→ TEXTE À LIRE:

========================================================================

M. Sandro Pistis (MCG). Mesdames et Messieurs les députés, je pense qu'il faut se recentrer sur une certaine réalité: aujourd'hui, qui bénéficie de la déduction pour frais de déplacement ? En tout cas pas les Genevois ! Je vois rarement un Genevois qui peut déduire 60 km par jour de frais de déplacement. Concrètement... (Remarque.) ...c'est un juste retour à la problématique des frontaliers qui, eux, peuvent déduire jusqu'à 10 800 F de frais de déplacement. Les 28 millions que le canton va pouvoir récupérer, ils le seront du côté de la France, des frontaliers, pas du côté des Genevois. C'est pour cette raison que le groupe MCG soutiendra le projet de loi tel que présenté par le Conseil d'Etat. Je vous ferai remarquer qu'un calcul a été fait à la commission fiscale: un frontalier peut déduire jusqu'à 10 800 F de frais de déplacement, pour autant qu'il parcoure 60 km. Je vous laisse imaginer celui qui vient de Grenoble... (Remarque.) ...ou de Paris: l'Etat devrait quasiment lui rembourser les frais de déplacement, je pense ! La pratique actuelle est donc scandaleuse. Ce projet de loi est tout à fait correct, il permettra de faire entrer 28 millions dans les caisses de l'Etat; nous le soutiendrons donc tel que présenté par le Conseil d'Etat. (Quelques applaudissements.)
Une voix. Bravo !
Le président. Je vous remercie, Monsieur le député. Je passe la parole à M. le député Eric Stauffer pour une minute trente.

========================================================================

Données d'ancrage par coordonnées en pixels

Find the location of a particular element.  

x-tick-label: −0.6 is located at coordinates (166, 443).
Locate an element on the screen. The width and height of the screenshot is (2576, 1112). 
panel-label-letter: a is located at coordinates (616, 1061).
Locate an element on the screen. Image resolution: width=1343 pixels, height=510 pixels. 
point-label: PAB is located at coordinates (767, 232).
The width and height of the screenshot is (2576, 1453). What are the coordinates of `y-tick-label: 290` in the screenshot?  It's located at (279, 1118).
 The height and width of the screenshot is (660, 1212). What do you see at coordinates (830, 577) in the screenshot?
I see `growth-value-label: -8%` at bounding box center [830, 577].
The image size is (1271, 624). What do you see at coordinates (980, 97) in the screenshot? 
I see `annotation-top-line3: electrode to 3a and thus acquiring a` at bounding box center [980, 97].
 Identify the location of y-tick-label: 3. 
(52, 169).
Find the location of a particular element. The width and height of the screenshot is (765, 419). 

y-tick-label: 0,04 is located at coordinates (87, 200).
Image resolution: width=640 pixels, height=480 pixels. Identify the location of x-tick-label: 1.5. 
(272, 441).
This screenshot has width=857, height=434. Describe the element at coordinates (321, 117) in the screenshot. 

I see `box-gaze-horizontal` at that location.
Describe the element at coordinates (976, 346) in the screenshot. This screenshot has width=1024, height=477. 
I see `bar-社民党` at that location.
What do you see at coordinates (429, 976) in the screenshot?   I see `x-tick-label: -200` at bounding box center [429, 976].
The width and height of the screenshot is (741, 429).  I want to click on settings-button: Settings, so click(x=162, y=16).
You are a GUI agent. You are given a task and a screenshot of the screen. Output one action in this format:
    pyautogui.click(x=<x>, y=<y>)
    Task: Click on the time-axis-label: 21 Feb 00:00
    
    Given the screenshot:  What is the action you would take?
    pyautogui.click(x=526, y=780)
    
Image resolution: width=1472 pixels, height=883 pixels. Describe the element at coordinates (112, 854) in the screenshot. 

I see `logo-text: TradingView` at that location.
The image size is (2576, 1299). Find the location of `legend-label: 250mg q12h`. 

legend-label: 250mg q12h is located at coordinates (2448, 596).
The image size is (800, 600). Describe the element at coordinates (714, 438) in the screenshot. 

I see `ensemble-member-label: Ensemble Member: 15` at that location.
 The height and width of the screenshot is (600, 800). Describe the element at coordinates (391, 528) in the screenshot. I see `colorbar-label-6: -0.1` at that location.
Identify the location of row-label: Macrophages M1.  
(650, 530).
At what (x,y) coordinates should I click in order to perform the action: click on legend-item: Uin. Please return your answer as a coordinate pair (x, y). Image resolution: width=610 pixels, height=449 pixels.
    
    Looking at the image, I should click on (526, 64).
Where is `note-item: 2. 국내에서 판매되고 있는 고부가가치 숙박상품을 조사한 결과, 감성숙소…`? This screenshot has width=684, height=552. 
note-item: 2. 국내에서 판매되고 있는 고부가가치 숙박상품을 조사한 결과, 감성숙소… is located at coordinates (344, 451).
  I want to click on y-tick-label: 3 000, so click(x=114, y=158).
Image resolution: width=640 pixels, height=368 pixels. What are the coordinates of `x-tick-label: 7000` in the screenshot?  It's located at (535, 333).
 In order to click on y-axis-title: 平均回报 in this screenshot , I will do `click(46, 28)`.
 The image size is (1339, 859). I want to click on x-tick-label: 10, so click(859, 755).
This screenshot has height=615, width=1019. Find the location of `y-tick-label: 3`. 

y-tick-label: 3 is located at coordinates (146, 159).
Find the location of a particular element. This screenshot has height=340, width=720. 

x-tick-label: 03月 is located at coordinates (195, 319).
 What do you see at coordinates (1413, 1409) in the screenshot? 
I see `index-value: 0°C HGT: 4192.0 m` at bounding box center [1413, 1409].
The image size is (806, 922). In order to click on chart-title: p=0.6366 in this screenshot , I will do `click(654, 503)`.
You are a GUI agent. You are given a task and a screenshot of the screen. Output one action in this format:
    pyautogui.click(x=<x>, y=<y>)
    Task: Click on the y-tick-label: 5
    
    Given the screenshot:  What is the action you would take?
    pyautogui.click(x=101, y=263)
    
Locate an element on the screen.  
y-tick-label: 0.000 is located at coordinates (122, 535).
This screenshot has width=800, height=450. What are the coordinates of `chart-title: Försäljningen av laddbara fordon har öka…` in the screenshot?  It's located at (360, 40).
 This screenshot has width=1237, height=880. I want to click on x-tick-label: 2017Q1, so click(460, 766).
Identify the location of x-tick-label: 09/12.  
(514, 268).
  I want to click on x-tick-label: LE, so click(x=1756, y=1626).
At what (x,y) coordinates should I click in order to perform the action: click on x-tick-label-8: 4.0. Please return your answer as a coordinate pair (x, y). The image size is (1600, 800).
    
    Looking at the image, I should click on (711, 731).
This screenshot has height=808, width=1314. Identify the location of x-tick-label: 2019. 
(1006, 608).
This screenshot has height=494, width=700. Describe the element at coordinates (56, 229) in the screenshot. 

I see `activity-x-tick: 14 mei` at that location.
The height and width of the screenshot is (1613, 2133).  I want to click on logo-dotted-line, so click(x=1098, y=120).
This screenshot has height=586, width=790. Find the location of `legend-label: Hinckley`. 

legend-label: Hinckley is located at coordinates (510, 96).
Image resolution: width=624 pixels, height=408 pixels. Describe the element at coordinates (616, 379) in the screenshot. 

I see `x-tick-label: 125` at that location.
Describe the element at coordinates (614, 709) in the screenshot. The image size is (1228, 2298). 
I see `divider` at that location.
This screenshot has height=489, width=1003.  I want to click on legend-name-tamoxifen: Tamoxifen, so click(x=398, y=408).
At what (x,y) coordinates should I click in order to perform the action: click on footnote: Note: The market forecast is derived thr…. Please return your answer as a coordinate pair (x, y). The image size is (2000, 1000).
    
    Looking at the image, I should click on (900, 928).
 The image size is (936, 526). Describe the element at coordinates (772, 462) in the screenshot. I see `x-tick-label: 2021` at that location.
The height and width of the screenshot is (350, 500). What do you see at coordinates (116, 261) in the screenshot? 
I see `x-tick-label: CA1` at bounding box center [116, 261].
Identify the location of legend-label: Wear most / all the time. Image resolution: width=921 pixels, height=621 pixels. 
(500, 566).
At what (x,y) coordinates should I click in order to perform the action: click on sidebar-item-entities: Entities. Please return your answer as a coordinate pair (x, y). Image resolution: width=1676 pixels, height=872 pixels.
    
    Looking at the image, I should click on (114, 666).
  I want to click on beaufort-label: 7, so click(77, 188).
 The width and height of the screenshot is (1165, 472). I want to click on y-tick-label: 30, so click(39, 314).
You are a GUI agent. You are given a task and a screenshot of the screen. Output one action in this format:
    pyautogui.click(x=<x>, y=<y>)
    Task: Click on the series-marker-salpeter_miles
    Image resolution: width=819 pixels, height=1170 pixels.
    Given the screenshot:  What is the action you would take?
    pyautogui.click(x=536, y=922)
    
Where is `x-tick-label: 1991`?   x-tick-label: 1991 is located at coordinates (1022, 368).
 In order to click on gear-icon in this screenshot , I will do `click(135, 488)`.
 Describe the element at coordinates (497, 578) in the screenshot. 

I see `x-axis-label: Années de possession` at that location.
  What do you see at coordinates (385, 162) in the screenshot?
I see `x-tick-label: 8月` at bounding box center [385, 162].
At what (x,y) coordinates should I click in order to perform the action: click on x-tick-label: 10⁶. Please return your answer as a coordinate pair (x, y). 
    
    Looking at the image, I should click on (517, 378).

========================================================================

→ EXPLORER LES DOCUMENTS:
1. Modifiez les entrées depuis la ligne contenant « pixels, height=872 pixels. » jusqu'à la dernière entrée, en remplaçant « Image resolution » par « Screen resolution ». Ne redonnez que ces lignes.
2. Reprenez le texte sur la déduction des frais de déplacement là où il s'arrête.
Le texte et les entrées sont deux documents sans lien entre eux.

→ LISTE DES RÉPONSES:
1.
At what (x,y) coordinates should I click in order to perform the action: click on sidebar-item-entities: Entities. Please return your answer as a coordinate pair (x, y). Screen resolution: width=1676 pixels, height=872 pixels.
    
    Looking at the image, I should click on (114, 666).
  I want to click on beaufort-label: 7, so click(77, 188).
 The width and height of the screenshot is (1165, 472). I want to click on y-tick-label: 30, so click(39, 314).
You are a GUI agent. You are given a task and a screenshot of the screen. Output one action in this format:
    pyautogui.click(x=<x>, y=<y>)
    Task: Click on the series-marker-salpeter_miles
    Screen resolution: width=819 pixels, height=1170 pixels.
    Given the screenshot:  What is the action you would take?
    pyautogui.click(x=536, y=922)
    
Where is `x-tick-label: 1991`?   x-tick-label: 1991 is located at coordinates (1022, 368).
 In order to click on gear-icon in this screenshot , I will do `click(135, 488)`.
 Describe the element at coordinates (497, 578) in the screenshot. 

I see `x-axis-label: Années de possession` at that location.
  What do you see at coordinates (385, 162) in the screenshot?
I see `x-tick-label: 8月` at bounding box center [385, 162].
At what (x,y) coordinates should I click in order to perform the action: click on x-tick-label: 10⁶. Please return your answer as a coordinate pair (x, y). 
    
    Looking at the image, I should click on (517, 378).

2.
M. Eric Stauffer (MCG). Merci, Monsieur le président. En complément à ce que vient de dire mon collègue, évidemment, nous soutiendrons l'amendement des socialistes pour réduire à 500 F le plafond de la déduction fiscale. Pour répondre au rapporteur de majorité qui nous dit que tous les cantons de Suisse, notamment Vaud, ont au moins prévu 3000 F, il faudrait peut-être aussi rappeler que la superficie du canton de Vaud n'a rien à voir avec celle du canton de Genève; et qu'évidemment, si on adapte à la superficie du territoire, 500 F sont largement assez pour les Genevois. Par contre, comme l'a dit mon collègue, les frontaliers vont passer à la caisse. Eh oui, Mesdames et Messieurs, on y arrive ! J'aimerais aussi en profiter pour rappeler l'initiative sur les 300 millions que nous donnons à la France.
Le président. Il vous reste trente secondes.
M. Eric Stauffer. Je conclus ! Sachez que pour la Berne fédérale, ces 300 millions sont calculés, dans les comptes de l'Etat de Genève auprès de Berne, comme une subvention, une aide, au même titre que la coopération internationale pour les pays en voie de développement. Voilà où on en est à Genève !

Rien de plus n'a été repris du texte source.